Liver disease associated with increased transfusion.

Congenital transferrin deficiency.

Increased iron storage result in haemochromatosis. With increased iron deposition in parenchymal cells, fibrosis of liver occurs. Other organ of body such as pancreas, endocrine gland and heart are similarly affected. The increased iron in the body may be due to increased absorption. Transfusion is obvious reason for increased intake.

In most cases, it is related to increased intake often associated with alcoholism. South African blacks brew their alcoholic beverages and beers in their iron containing pots, resulting in a high intake of iron [55,56]. Other significant factor is that alcohol by itself can increase iron absorption [57] and low protein diet enhances iron overload [58]. Idiopathic familial haemochromatosis is rare autosomal recessive disorder [59]. Serum ferritin may be helpful in early identification of susceptible members of family [60]. This becomes increasingly important with the Scandinavian observation that iron-fortified foods have increased the occurrence of high serum iron levels [61]. Certainly, the patients susceptible to hemochromatosis should receive a low-iron diet.

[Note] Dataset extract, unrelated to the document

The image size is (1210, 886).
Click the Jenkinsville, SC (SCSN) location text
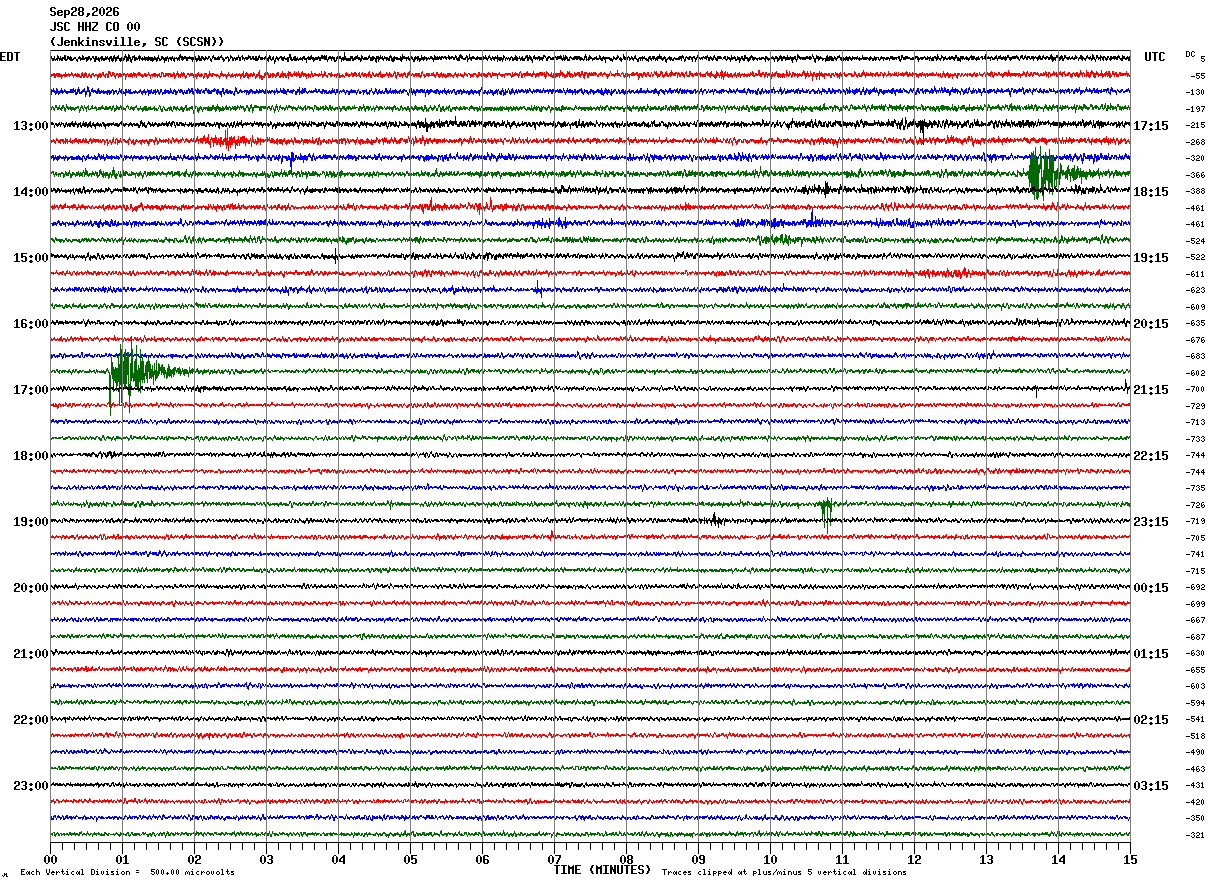(x=137, y=42)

Protein calorie malnutrition frequently occurs in patients with cirrhosis and leads to a negative prognosis for the patient by increasing the risk of other disease complications. The development of PCM is multifactorial and although protein and sodium are not the only contributing factors to PCM, they have strong influences and it is important for healthcare providers to identify patients which is at the risk of PCM, and then provide them with the best and most appropriate nutrition intervention beneficial to patient according to their needs, clinical status, and disease stage. Larger clinical trials investigating the use of vegetable-casein protein mixtures for patients with cirrhosis are needed. It is advised to liver cirrhotic patients that they should not skip meals or eat large quantities at ones, no feasting and no fasting. More emphasis should be laid on protein rich food such as milk and its derivatives, white portion of egg and nuts. They should not be replaced by fruit juices and salads. Thus, the aforesaid study shows that the nutrition rich diet may proved to be a first line target and a promising therapy for liver cirrhotic patients.